依照第1圖,首先,對慢性疼痛患者(體重55kg),將鹽酸嗎啡錠(大日本住友製藥(股)製)以70 mg/日口服給藥,頸的NRS值較高而為8~10,疼痛係未改善。從第1個月的第4週,除了嗎啡以外並且將fluvoxamine(Depromel錠;明治製菓(股)製)以50 mg/日開始口服給藥,並慢慢地增加其給藥量,但是NRS仍然較高而為8~10,疼痛係完全未改善。
因此,從第4個月的第4週,將阿立哌唑(ABILIFY錠;大塚製藥(股)製)以3 mg/日口服給藥時,第5個月的第1週時NRS值係飛躍性地降低成為1,從第6個月的第2週,NRS值係成為0,頸部完全未感到疼痛了。

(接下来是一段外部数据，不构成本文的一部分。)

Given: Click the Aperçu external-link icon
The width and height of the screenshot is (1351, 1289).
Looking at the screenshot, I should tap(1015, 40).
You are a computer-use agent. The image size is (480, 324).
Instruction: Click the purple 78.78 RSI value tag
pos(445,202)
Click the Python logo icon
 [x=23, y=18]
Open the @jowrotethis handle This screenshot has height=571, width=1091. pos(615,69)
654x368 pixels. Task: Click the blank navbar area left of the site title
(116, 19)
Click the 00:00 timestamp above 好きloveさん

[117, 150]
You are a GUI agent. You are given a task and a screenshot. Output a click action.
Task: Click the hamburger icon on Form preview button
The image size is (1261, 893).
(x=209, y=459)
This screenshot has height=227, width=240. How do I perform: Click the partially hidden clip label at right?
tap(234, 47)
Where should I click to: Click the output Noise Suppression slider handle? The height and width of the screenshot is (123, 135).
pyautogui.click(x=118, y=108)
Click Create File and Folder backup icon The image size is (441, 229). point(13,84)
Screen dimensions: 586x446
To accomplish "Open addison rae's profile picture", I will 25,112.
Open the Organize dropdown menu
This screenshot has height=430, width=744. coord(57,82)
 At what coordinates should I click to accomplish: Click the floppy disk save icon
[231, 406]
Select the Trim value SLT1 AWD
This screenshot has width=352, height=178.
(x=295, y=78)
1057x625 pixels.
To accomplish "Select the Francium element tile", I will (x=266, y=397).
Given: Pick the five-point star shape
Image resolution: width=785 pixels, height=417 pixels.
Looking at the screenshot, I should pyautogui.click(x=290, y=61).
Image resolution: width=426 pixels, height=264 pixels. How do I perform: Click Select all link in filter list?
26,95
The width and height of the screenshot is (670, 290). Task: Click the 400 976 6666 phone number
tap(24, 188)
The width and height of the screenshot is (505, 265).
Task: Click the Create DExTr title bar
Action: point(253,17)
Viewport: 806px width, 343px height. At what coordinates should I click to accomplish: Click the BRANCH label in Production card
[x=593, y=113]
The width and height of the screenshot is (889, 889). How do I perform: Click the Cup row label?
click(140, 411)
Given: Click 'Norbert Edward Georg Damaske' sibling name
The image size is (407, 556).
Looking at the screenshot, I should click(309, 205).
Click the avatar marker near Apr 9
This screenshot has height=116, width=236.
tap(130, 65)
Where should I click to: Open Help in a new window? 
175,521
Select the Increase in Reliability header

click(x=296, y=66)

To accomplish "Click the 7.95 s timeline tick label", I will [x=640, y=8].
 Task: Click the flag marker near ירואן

而且,即便從第8個月起停止嗎啡的給藥,同樣地NRS值亦為0。從該結果,能夠確認雖然嗎啡及fluvoxamine係完全無法減輕疼痛,但是阿立哌唑係非常地能夠降低疼痛。
隨後,第9個月的第4週以後,將阿立哌唑(ABILIFY錠;大塚製藥(股)製)的給藥量設為9mg/日,進而從第10個月的第4週以後,即便增量為12 mg/日,NRS值亦為0,未觀察到變化。
從以上,得知阿立哌唑作為慢性疼痛的治療藥係非常有效的。
第1圖係顯示對慢性疼痛患者持續性配給阿立哌唑等的藥劑時之治療經過之圖。

Claims (4)

  1. 一種阿立哌唑的用途,其係用以製造持續性身體表現性疼痛障礙治療藥。
  2. 如請求項1之用途,其中該阿立哌唑係阿立哌唑、其酸加成鹽、其結晶多晶型或其溶劑化物。
  3. 如請求項1之用途,其中前述阿立哌唑係以對持續性身體表現性疼痛障礙患者每1天每1kg體重投予0.05~10mg的方式來使用。
  4. 一種阿立哌唑及藥學上可容許的載體的用途,其係用以製造持續性身體表現性疼痛障礙治療藥。
TW099105621A 2009-09-11 2010-02-26 Chronic pain therapeutic agent TWI465442B (zh)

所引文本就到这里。